The top and bottom tiers are chocolate cake with Oreo Cream Cheese Frosting. The cake is rich, dense, and oh so chocolatey, but the Oreo Cream Cheese Frosting is sublime. I'm surprised any made it on the cake as I could not keep "taste testing" it while making it. I baked the Vanilla Buttermilk Cake from Sky High: Irresistible Triple Layer Cakes cookbook for the middle tier and slathered my favorite Salted Caramel Frosting between the layers. The buttercream used for the crumb coat was Martha Stewart's Vanilla-Buttercream Frosting. The woman is a wedding cake wizard, so I knew her buttercream would be amazing. For the final step, the fondant, I was a little nervous. I do not like fondant and I usually take it off my cake at weddings. I baked my heart and soul into this cake, so I wanted the wedding guests to enjoy every bit of it, even the fondant. For that reason, I made my own fondant out of miniature marshmallows. Once melted and mixed with powdered sugar, the mini mallows for a sugar dough that behaves just like fondant but tastes a million times better! Also, I'm a baking snob so the idea of using boxed cake, canned frosting, or fondant from a tub was just NOT going to happen. The marshmallow fondant was worth the extra step.

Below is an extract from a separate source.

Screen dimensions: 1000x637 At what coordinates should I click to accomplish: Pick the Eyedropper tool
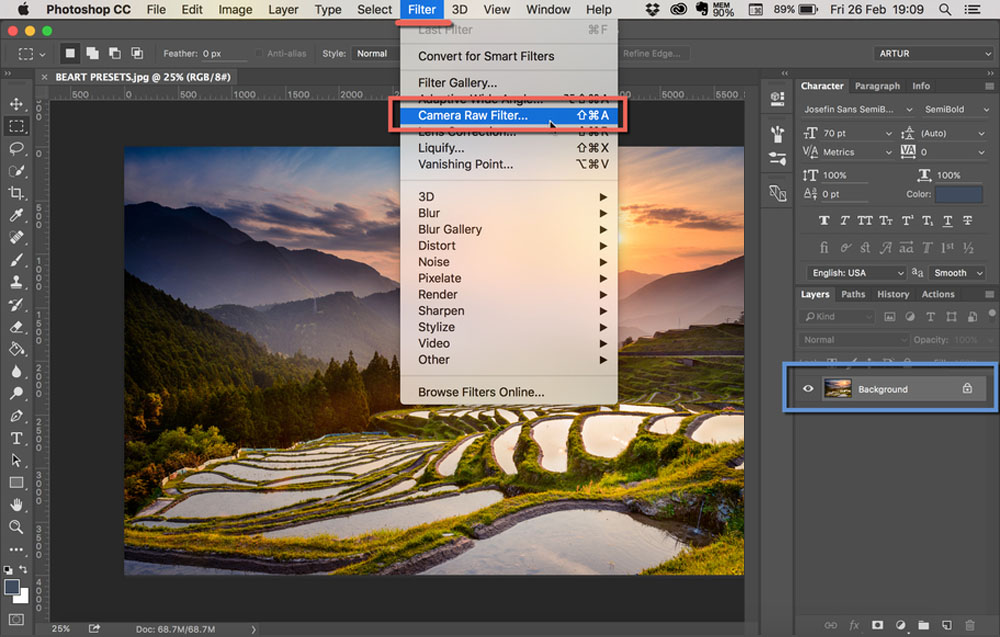tap(15, 213)
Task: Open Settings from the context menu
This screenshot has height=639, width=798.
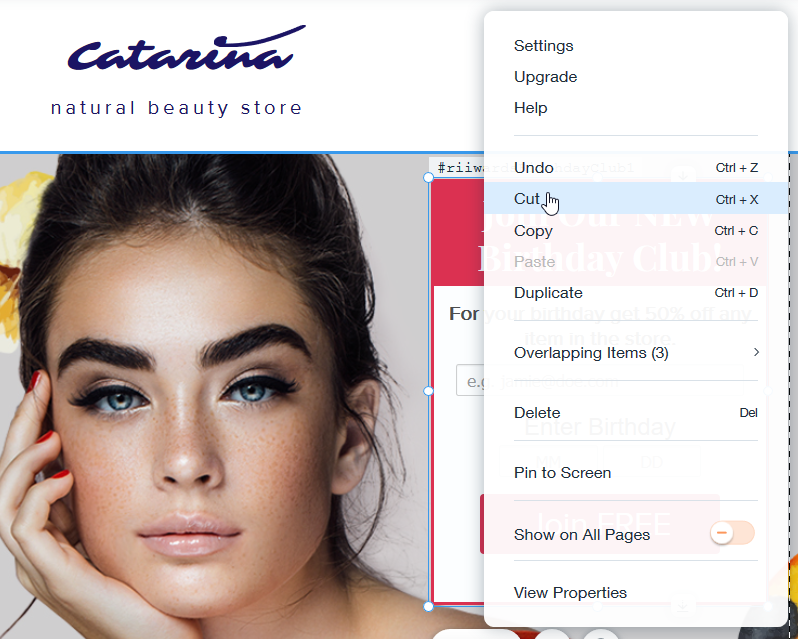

The bottom tier of this cake was 16 x 16 x 4". I didn't realize how large of a cake that was until I bought the pan! As you can see, the pan fills up my entire oven. I used a heating core (that's the cone shaped thing in the center of the cake) to make sure the center of the cake baked at the same rate as the outside of the cake. When I baked the first layer of the monster chocolate base layer, I overfilled the pan. Can you guess what happened? I came to check on the cake's progress 30 minutes into baking, turned on the oven light, and saw streams of chocolate lava erupting from my pan and dripping onto the bottom of my oven! I started laughing. I think I was too stressed out and horrified to have a meltdown. After all, mistakes in the kitchen are never the end of the world. That's how you learn and improve!


After all the layers were baked (six total), frosted, and crumb coated with the vanilla buttercream, I covered them with a layer of marshmallow fondant and started making the ruffle detail. Using my pasta roller (very resourceful right?) I rolled out thin strips of fondant and attached them to the side of the cake. As a first time wedding cake decorator, I liked the idea of these ruffles because they don't have to be perfect. It's random elegance.


My sisters made the ribbon rolled roses out of gum paste. The wedding colors were ivory, brown, and green. Originally, the roses were going to be made of modeling chocolate, but we decided the brown would be too much of a contrast to the light ivory fondant.


We drove very very slowly to the wedding venue and set up the cake. I was so relieved it was all over and that the cake had made it safely! I had nightmares about dropping the cake on the way into the reception hall! But, there were no hiccups and everyone LOVED the cake. I had some for breakfast this morning. It's still good:)

Out of all the recipes used in this massive dessert, the Oreo Cream Cheese Frosting is my absolute favorite.  Use it to frost smaller cakes, cupcakes, graham crackers, or in between homemade Oreos!

Oreo Cream Cheese Frosting

adapted from cupcake project

Ingredients: 

1 8 oz package of cream cheese, room temperature ( i used neufchatel cheese)
1/2 stick unsalted butter, room temperature
1/2 tsp vanilla extract
4 cups powdered sugar
1 sleeve Oreo cookies, about 15 cookies

Directions: 

Pulse the Oreos in a food processor until the cookies are broken into pieces roughly the size of dimes.

In a stand mixer fitted with the paddle attachment, beat cream cheese and butter on high speed for 2 minutes until light and fluffy. Beat in the vanilla extract.

With the mixer on low speed, add the powdered sugar gradually until incorporated. Scrape down the sides of the bowl. Fold in the Oreo crumbs.